Equator  was a two-masted pygmy trading schooner known for carrying passengers Robert Louis Stevenson and Fanny Vandegrift Stevenson on a voyage through the islands of Micronesia in 1889. She was later used a wire drag vessel for the Coast and Geodetic Survey organization, and finally as a tugboat along the Puget Sound until her abandonment in 1956. Equator was left to decay as part of a breakwater before she was saved in the 1960s. Efforts to restore her ultimately failed, leaving her remains under an enclosed structure in a decaying state.

History

Career
Shipbuilder Matthew Turner designed and built Equator as a two-masted schooner in Benecia, California in 1888 for the copra trade in the South Seas. In mid 1889, Robert Louis Stevenson and Fanny Vandegrift Stevenson chartered the Equator in Hawaii for extended South Pacific cruising.
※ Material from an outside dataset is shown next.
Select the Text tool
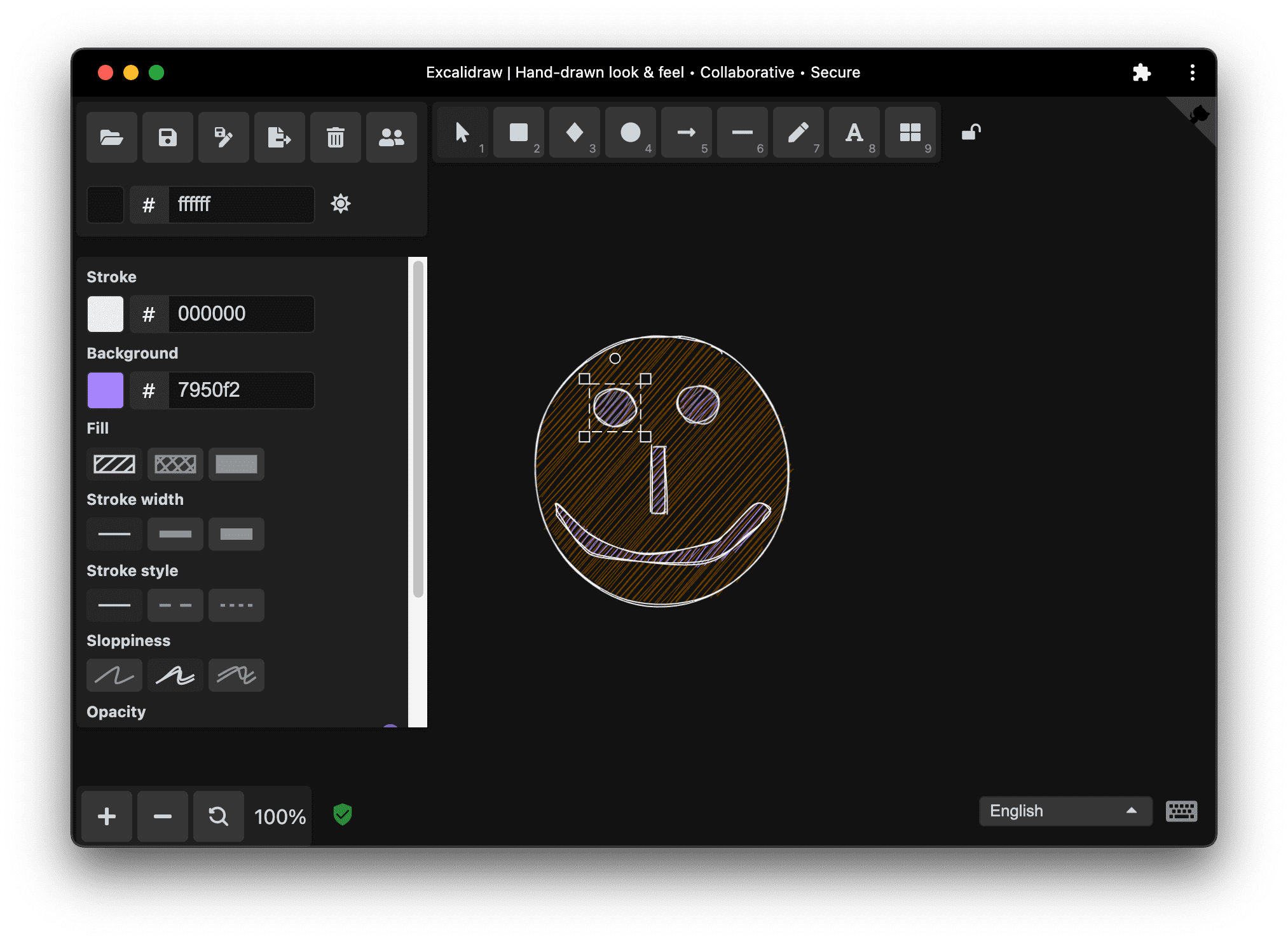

Stevenson learned alot about sea life from his voyage which later influenced his books Treasure Island and The Wrecker. He ultimately took up residence in Samoa which was reached by the Equator. Sometime in the 1890s she received a steam engine and worked as a tender for either an Arctic whaling fleet or for fishing operations in Alaska. Equator was later enlarged, and lost her bowsprit when she was purchased by Carey-Davis Co. in 1915. During this phase of her career she was used as a wire drag vessel for the Coast and Geodetic Survey organization. 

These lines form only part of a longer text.